Tech note: Java Virtual Machine(JVM) vs Erlang Runtime System(ERTS)

Java is my first language. From third year of undergraduate, I switched to C++ because of image processing/computer graphics related course work. After graduation, I never use Java as Java is not used frequently in the game industry.

Elixir is my most recently language. It is derived from Erlang. I know Elixir follow the path of Unity->Ulink->Riak(Ulink's default database option, which is written in Erlang)->Erlang->Elixir(derivation of Erlang). Follow this path comes with Phoenix(one of most recently web-framework).

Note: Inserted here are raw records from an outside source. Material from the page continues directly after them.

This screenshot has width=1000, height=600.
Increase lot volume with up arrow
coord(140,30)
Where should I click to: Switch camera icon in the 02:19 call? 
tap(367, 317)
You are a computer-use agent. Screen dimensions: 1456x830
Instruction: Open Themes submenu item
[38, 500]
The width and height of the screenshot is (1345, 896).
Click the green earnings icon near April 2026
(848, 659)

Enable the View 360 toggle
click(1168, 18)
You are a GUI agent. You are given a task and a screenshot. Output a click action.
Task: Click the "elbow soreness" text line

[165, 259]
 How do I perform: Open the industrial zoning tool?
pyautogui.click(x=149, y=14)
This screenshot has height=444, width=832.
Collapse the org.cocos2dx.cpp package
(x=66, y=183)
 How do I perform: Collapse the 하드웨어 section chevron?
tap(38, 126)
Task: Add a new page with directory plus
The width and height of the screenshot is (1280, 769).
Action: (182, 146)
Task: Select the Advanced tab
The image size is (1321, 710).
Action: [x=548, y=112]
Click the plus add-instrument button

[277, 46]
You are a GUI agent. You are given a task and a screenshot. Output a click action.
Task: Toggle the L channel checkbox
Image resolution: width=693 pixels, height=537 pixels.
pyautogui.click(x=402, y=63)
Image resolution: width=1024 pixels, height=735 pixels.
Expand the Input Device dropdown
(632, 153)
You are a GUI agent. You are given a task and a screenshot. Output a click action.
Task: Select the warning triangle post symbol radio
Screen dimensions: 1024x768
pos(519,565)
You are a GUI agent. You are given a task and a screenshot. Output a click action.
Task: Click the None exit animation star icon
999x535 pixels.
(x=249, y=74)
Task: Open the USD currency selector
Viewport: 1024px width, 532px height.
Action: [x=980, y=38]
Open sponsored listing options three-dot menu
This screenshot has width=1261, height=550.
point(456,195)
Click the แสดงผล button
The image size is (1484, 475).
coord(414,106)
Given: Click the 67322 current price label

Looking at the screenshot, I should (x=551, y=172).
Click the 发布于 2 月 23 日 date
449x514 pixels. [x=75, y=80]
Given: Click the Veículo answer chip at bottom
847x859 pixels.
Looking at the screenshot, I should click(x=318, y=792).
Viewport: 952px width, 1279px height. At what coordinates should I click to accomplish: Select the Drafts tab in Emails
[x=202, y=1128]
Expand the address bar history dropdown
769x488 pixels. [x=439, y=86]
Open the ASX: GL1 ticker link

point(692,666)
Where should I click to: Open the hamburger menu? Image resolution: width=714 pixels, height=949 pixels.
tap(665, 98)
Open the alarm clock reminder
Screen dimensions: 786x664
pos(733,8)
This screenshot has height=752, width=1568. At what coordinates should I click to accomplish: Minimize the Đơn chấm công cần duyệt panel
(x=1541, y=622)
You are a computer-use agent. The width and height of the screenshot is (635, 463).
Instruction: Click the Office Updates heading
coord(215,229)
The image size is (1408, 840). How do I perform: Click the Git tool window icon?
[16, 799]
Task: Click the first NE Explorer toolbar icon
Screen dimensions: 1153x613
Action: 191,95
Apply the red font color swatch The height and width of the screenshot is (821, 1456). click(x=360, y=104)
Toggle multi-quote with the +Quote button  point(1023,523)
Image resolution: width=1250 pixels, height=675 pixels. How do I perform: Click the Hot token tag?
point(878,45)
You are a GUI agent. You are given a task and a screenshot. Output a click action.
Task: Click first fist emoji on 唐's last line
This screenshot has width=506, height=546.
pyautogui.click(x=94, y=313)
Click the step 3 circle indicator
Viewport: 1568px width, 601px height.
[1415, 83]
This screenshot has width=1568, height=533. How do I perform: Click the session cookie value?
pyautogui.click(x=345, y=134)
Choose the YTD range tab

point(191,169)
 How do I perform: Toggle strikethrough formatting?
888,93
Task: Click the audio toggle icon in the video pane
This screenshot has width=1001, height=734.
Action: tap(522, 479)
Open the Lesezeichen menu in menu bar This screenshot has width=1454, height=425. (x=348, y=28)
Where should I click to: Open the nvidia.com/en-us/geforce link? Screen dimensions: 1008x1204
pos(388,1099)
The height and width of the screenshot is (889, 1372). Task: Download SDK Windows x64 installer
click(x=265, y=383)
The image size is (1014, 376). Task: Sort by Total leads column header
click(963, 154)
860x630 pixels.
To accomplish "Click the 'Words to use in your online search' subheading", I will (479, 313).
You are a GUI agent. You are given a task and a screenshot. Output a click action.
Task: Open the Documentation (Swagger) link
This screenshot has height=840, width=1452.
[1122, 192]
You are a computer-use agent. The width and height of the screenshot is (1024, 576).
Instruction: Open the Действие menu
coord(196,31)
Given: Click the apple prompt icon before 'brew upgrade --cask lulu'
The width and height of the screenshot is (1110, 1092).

Now, I have many programming language friends, Java/C++/C#/Python/Elixir and some niche languages. To know a programming language, I only have to know the machine and how the machine speaks the language. Particularly for Java and Elixir, the core is how their underlying virtual machine works.

In Erlang/Erlang virtual machine case, I was forced to think the relationship among OS processes, OS threads and CPU cores. To make it simple,
1. An OS process is a kind of resource center of execution units, which are called threads.
2. An OS process must contains at least one thread. Each thread is executed by one CPU core. (Normal applications normally contain several threads. For example, Microsoft office word uses at least two threads, one for data-saving, one for UI display. So that office word could auto-save the document while the user is editing.)
3. Processes share nothing among themselves. OS processes shares no memory. Erlang processes shares no memory.
4. An Erlang related OS process will spawn an OS thread for each CPU core. Such OS thread is called scheduler, which could manage a large number of Erlang process.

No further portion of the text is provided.